容赦のない怒号を受けても、対する首謀者ことヘレン・カッターの返答は、あくまでも冷ややかだった。

 

「だから言ったでしょうニック。これは“実験”よ。過去が変われば未来も変わる。互いがどのように影響し合っているのか確かめる最高にして、唯一無二の機会なのよ。それを……。…貴方も魔がなりにも科学者なら、他にもっと考えるべきことがあるんじゃないの?」

 

憎らしいほどの身勝手な言い分にカッターが激情で返す

 

「今はそんな悠長なことを言ってられる状況じゃない。人類が滅ぶかどうかの瀬戸際なんだ!君は奴らの恐ろしさを世界の誰よりも知っているはずだ。たった1頭でも歴史の崩壊を招きかねない生物が、しかも今じゃ群れだ!!」

 

これにヘレンは、『人類は滅びたりしない。仮に滅んでも私達が蘇らせれば良いのよ。』と悪びれる様子もなく答える。

 

そこへ仲裁も兼ねて電話を切り上げたスティーブンが加わった。

 

「悪いが話を聞いてくれ。さっきコナー達と連絡が繋がった。みんな無事らしい。何でも今は、レックスを取り戻した後に本部へと向かっているんだと。もちろん車でだ。だけど銃火器の類いの持ち合わせが少ないらしいから、時間との勝負になりそうだ。もし万が一にでも、あの薄気味悪いコウモリ共に捕捉されれば―」

 

これにはカッターも顔色を悪くせざるをえない。しかし流石に亀裂調査メンバーの主任だけあって、その頭の回転は早かった。

 

「とりあえず我々も本部へ急ごう。今は一刻を争う。こうなった以上は君にも協力してもらうぞ、ヘレン。」

 

ヘレンはまたしても薄黒い微笑を浮かべ、白とも黒ともつかない台詞を吐く。

 

「…イヤだ。と言ったら?」

 

『有無は言わせない。
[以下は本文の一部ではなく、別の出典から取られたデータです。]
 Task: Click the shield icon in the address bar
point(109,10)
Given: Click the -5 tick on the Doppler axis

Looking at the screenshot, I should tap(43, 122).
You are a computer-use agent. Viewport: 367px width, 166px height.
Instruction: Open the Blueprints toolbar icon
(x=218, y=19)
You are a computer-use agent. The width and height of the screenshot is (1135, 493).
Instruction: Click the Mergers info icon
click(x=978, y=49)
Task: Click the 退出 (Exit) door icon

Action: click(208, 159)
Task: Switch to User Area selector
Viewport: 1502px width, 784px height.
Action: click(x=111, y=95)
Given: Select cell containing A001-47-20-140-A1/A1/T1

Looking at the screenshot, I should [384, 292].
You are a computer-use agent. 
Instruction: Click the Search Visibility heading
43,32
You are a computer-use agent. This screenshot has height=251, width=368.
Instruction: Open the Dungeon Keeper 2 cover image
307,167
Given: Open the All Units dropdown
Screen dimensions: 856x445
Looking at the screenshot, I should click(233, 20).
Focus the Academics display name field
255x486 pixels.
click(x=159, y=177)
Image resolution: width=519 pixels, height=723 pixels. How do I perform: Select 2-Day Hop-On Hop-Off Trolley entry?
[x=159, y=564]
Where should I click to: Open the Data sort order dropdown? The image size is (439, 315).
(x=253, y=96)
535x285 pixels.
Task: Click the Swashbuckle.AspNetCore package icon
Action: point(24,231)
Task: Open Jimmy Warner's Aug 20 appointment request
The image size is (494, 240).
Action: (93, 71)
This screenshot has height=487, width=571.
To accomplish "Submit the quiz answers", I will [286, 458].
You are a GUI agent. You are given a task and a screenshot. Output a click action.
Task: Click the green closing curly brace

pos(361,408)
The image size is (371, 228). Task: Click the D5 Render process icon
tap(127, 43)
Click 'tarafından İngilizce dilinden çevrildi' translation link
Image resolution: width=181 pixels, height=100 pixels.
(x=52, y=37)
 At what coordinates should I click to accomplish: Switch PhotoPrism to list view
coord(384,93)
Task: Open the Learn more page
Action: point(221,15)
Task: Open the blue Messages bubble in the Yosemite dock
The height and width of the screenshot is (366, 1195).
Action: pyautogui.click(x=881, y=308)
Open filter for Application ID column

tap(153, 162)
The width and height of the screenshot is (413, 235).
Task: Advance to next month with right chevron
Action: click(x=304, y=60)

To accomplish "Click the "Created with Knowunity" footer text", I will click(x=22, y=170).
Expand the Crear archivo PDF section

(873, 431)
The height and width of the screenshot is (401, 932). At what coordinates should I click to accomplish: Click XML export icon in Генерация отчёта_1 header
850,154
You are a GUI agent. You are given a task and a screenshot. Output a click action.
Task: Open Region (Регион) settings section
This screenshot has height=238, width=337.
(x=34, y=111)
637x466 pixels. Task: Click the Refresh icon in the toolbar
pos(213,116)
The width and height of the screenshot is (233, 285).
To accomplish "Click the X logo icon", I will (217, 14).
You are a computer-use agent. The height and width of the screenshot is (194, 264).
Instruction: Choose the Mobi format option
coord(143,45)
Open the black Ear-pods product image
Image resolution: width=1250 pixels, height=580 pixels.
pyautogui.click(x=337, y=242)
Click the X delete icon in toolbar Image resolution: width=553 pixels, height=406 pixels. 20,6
』愚問に構っている時間などなく、カッターはかつての婚約者を冷たくあしらう。

 

「…君の身柄はレスターへと引き渡す。その後についても、私は一切の弁明をしないし、もちろん処遇のレスター達に任せる。」

 

『何か言ってよ』と言わんばかりの目で見つめられたスティーブンだが、流石に今度ばかりは異論の挟みようがない。小さく、それでいて確かな相槌を送る。

 

「愛想尽かされた、って訳ね。どのみちこの怪我じゃ逃げるに逃げられないわ。行きましょ。」

 

見ればヘレンの肩には真っ赤に染まった包帯が巻かれている。簡易的な手当てだが、この怪我では周囲の狩人を引き寄せるのは時間の問題だろう。例えこの二人を振り切れても、半日と経たず冷たくなっている。いかに彼女が優れたタイムトラベラーだとしても、無茶が過ぎる。車が走り出し、発車の衝撃で外れかけのサイドミラーが道路へ転がり落ちる。

 

カッターらに知る由もないが、そこには不吉な“追跡者”が映り込んでいた。

 

 

 * * *

 

 

背後から延々と届く悲鳴をBGMに、数頭のコウモリが丘向かいの宿舎へと向かう。未だ狂乱冷めやらぬ楽園を後にた彼らの歯爪は、姿なき楽園の主へと向けられていた。目には見えずとも、心臓の鼓動が嫌でも脳髄まで届く。これでは自分から『殺してくれ』と言っているようなものだ。おまけに前方からは騒々しい機械音や従者の咆哮も木霊している。どうやら従者と思しき獣は、中の主人へ必死に危険を知らせようとしているらしい。悲しいかな。それに対する答えは沈黙だけ。手練の殺人鬼がこの好機を逃すはずがない。背骨と前腕を屈伸させて力を蓄え、それを一気に開放することで時速125kmもの超スピードを実現した。現代において地上最速の肉食獣であるチーターでさえ、最大でも時速110kmしか出せず、それさえも約10秒しか持続できない。ところが、この未来の生物兵器に人類の常識は通用しないのだ。この矛盾を紐解く鍵は、捕食者の細く引き締まった身体に秘められていた。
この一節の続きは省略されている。